Bears seek help for Fields, CB in first draft under GM Poles originally appeared on NBC Sports Chicago
The Chicago Bears hope to surround quarterback Justin Fields with the pieces the former Ohio State star needs in order to improve on a shaky rookie season.
A cornerback to start opposite Jaylon Johnson would help, too.
When it comes to the draft, there are a number of directions new general manager Ryan Poles could go. He just doesn’t have many picks at the moment.
The Bears are without a first-rounder after sending it to the New York Giants last year to move up for Fields. And barring a trade, the won’t be picking until Day 2 on April 29.
Chicago has two second-rounders at 39th and 48th overall, to go with one each in the third (71) and sixth (186) rounds and a pair in the fifth (148, 150). And Poles has a big task at hand as he tries to turn around a struggling franchise.
The Bears went 6-11 last season and missed the playoffs for the ninth time in 11 years.

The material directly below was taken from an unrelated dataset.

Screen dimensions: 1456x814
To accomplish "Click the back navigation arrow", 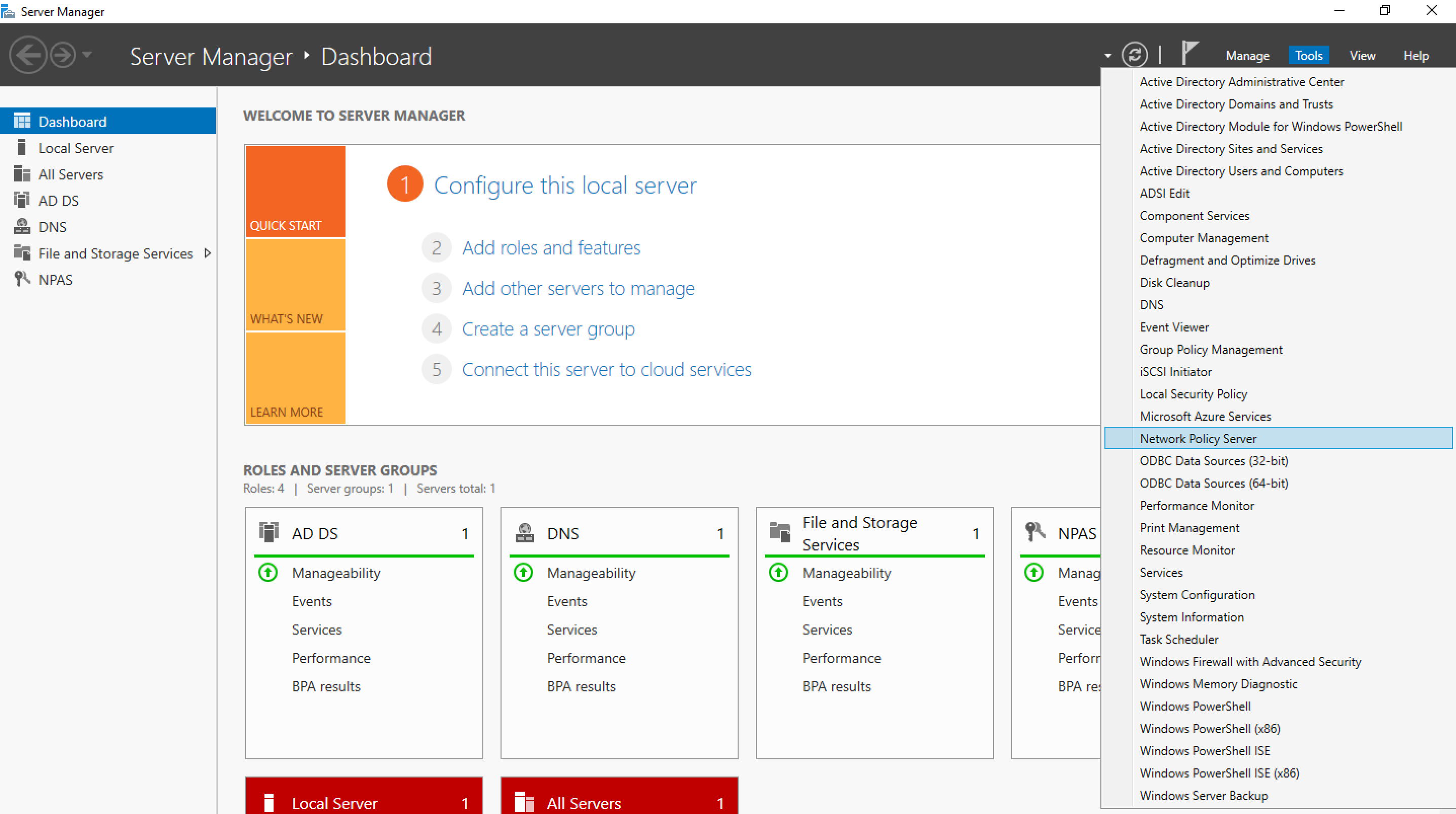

That convinced chairman George McCaskey to make big changes, so he fired former GM Ryan Pace and coach Matt Nagy and replaced them with Poles and Matt Eberflus.

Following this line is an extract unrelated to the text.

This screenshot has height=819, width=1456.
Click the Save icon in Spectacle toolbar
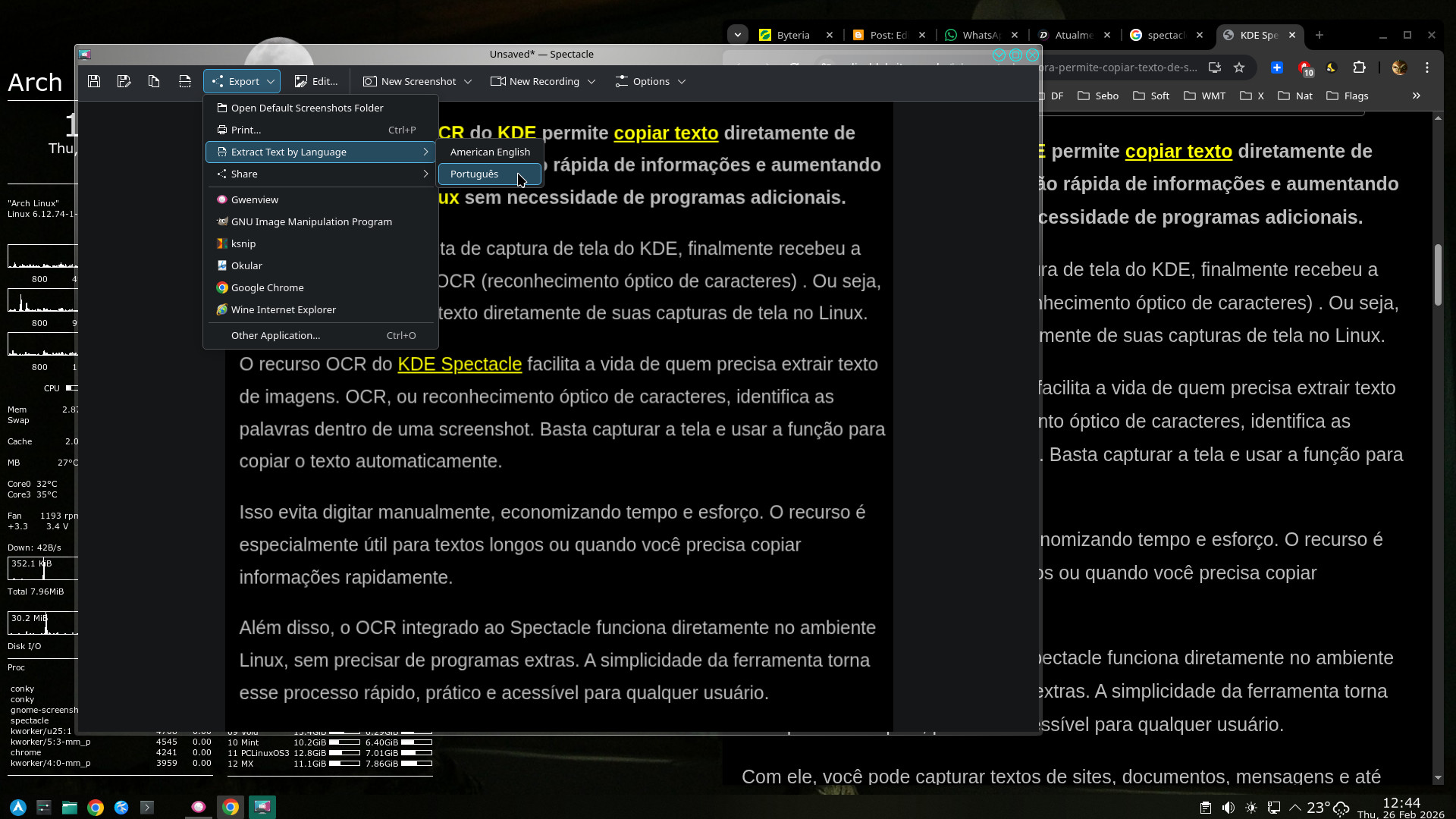94,81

Poles has been busy overhauling the roster, his biggest move being the trade that sent star pass rusher Khalil Mack to the Los Angeles Chargers. His most notable free agent signing was a three-year agreement with former Cincinnati Bengals defensive tackle Larry Ogunjobi that got wiped out because of a failed physical.
The draft is another important moment for Poles.
ESPN draft analyst Todd McShay figures six or seven receivers will be taken in the opening round and about 20 could go in the first three. But don’t necessarily expect the Bears to select one with their first pick or two.
McShay had the Bears taking Texas A&M offensive lineman Kenyon Green with their first pick in a mock draft.
“And that was the value because Kenyan Green’s a player that could go in the first round,” McShay said.
Fellow ESPN analyst Mel Kiper Jr. has Chicago going with Washington cornerback Kyler Gordon at 39 and Tulsa offensive lineman Tyler Smith at 48, though he doesn’t rule out the Bears taking a receiver in the second round.
“The depth at wide receiver could allow the Bears to get some pretty good players from the third to fifth-round area,” Kiper said. “That’s gonna be the thing – which receiver, how high the grade is, in conjunction with the corner or the offensive lineman will determine who those picks are.”
Though the defense ranked sixth overall last season and third against the pass, Chicago was 29th in interceptions with eight. Johnson is the only cornerback with a secure starting job.
Kindle Vildor, who made 12 starts in his second season but struggled, could be in the running along with second-year pro Thomas Graham Jr. The Bears signed Tavon Young to fill a role at slot cornerback. But they could still use help in the draft.
The athletic and hard-hitting Gordon, who was first-team, All-Pac-12 last season, could be an option at 39.
“Gordon’s got ability,” Kiper said. “There’s no question. He flashed a lot of talent.”
If the Bears go with a receiver in the second round, Kiper and McShay see Western Michigan’s Skyy Moore, Cincinnati’s Alec Pierce and Georgia’s George Pickens as potential options. McShay also mentioned North Dakota State’s Christian Watson.
“Wide receiver is certainly a position of need for them,” McShay said. “And there is depth.”
Though Darnell Mooney had 1,055 yards for Chicago last season, Allen Robinson was a distant second among wide receivers with 410 after back-to-back seasons with more than 1,100. And he’s now with the Los Angeles Rams after agreeing to a three-year deal.
The Bears have since added Byron Pringle, who had 568 yards for Kansas City last season. But another playmaking receiver could go a long way toward helping their quarterback grow.
Fields threw more interceptions (10) than touchdown passes (seven) to go with an unimpressive 73.2 passer rating in what was supposed to be a sort of redshirt season for him until Andy Dalton was injured in Week 2. And Chicago’s offense ranked among the NFL’s worst.
The Bears are in familiar territory with no first-round pick. It would be the third time in four years they have none.
The Bears traded their 2019 and 2020 first-rounders to the Oakland Raiders as part of the trade for Mack just before the start of the 2018 season.